Materials provided —
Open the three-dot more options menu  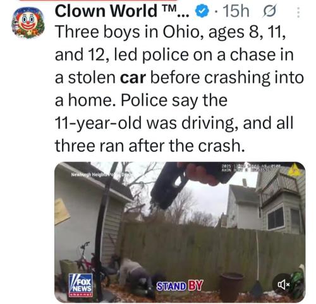click(x=298, y=13)
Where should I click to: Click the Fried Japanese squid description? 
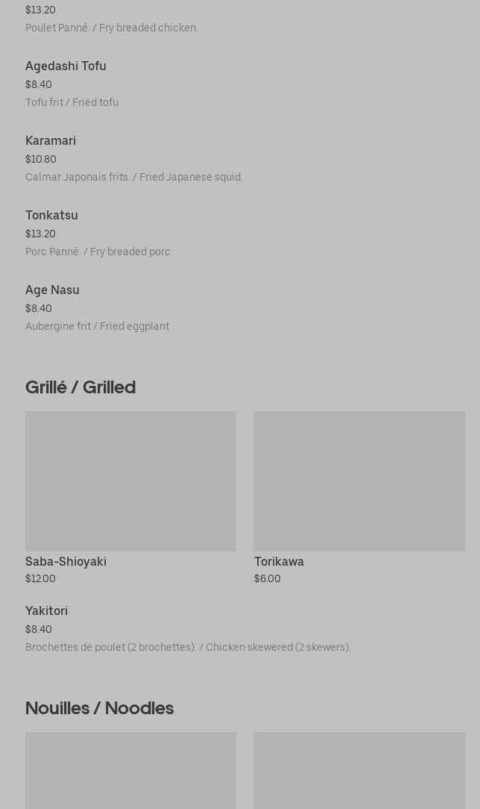point(133,178)
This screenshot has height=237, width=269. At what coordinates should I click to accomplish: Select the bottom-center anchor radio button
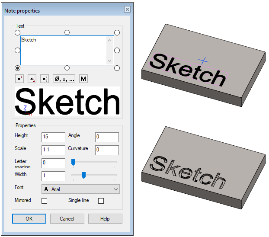click(67, 68)
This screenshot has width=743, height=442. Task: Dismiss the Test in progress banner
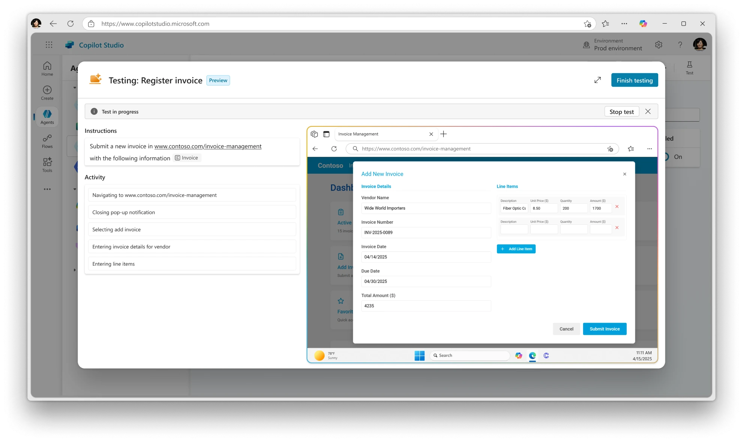[x=648, y=111]
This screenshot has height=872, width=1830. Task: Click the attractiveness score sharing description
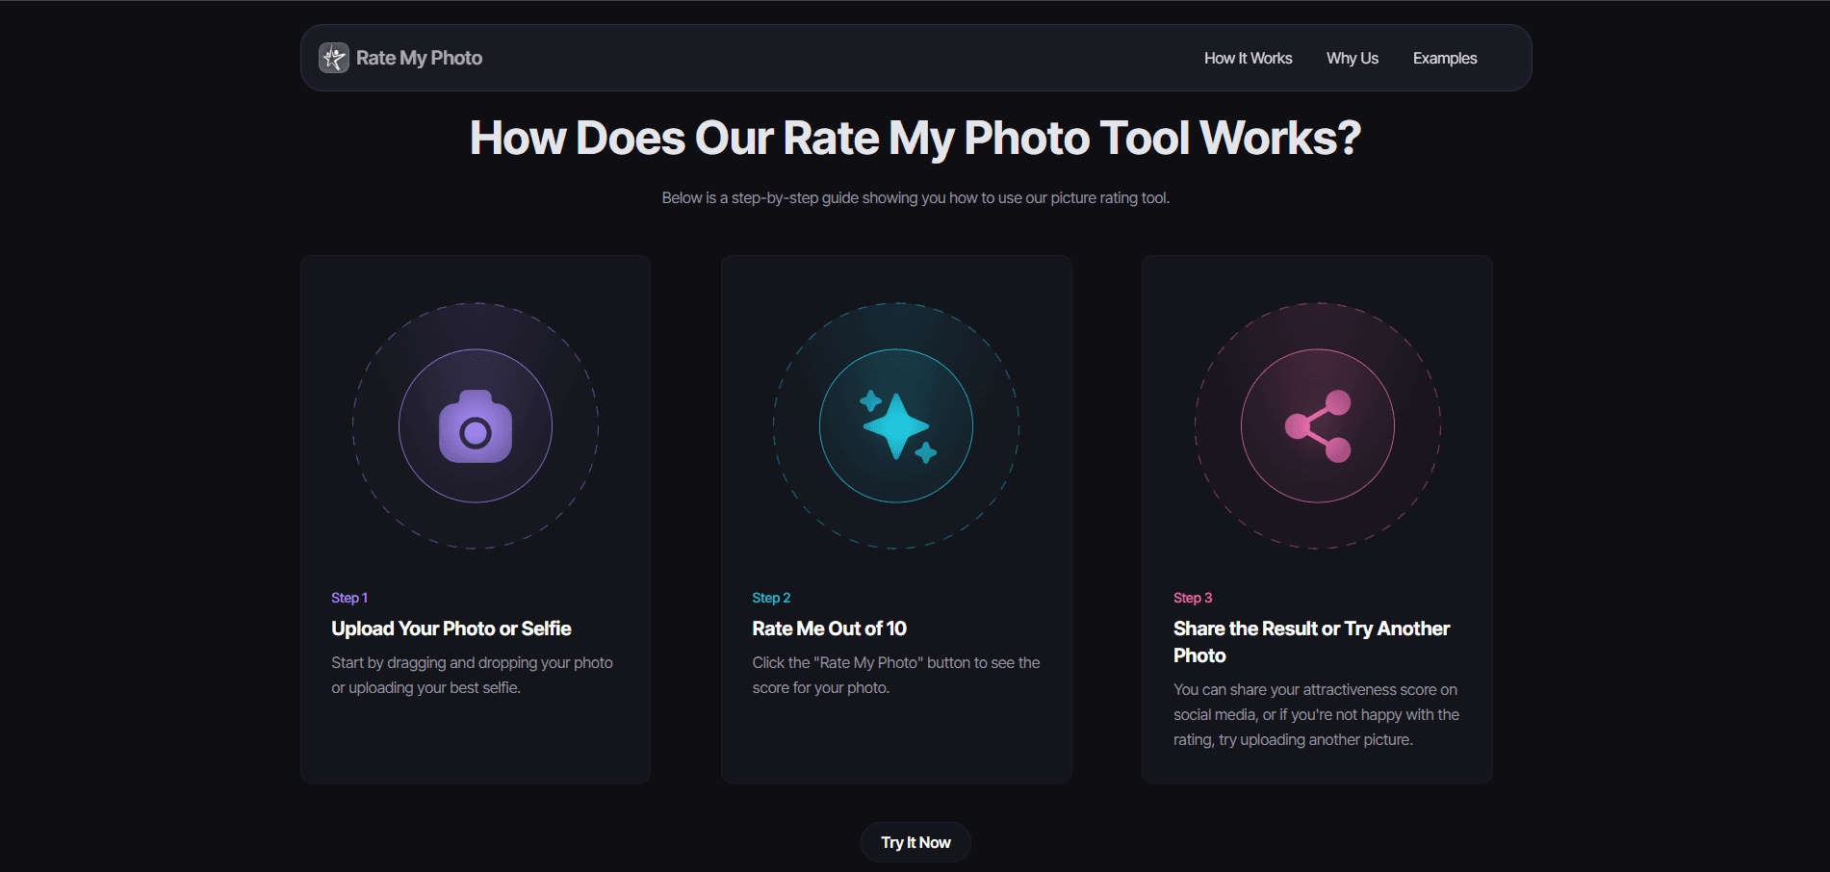point(1316,714)
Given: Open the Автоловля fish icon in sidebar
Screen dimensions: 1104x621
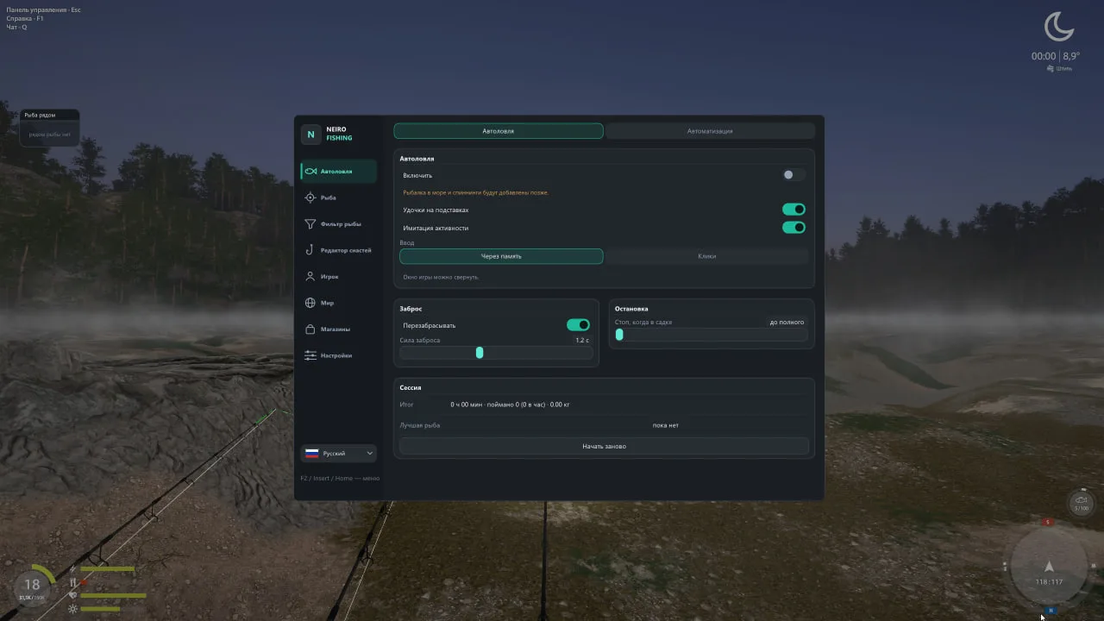Looking at the screenshot, I should 311,171.
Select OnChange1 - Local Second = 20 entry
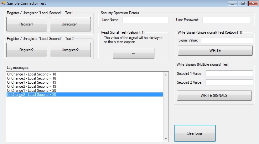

Work instructions —
Print everything from the line containing "This screenshot has height=237, width=269." down to the last of the lines above, both ends included, and leave the pictures out.

Completed exercise —
This screenshot has height=237, width=269. At what coordinates should I click to accomplish: Select the bottom-center anchor radio button
click(67, 68)
This screenshot has width=743, height=442. Task: Dismiss the Test in progress banner
[x=648, y=111]
This screenshot has height=872, width=1830. Task: Click the attractiveness score sharing description
point(1316,714)
Given: Open the Автоловля fish icon in sidebar
Screen dimensions: 1104x621
Looking at the screenshot, I should 311,171.
Select OnChange1 - Local Second = 20 entry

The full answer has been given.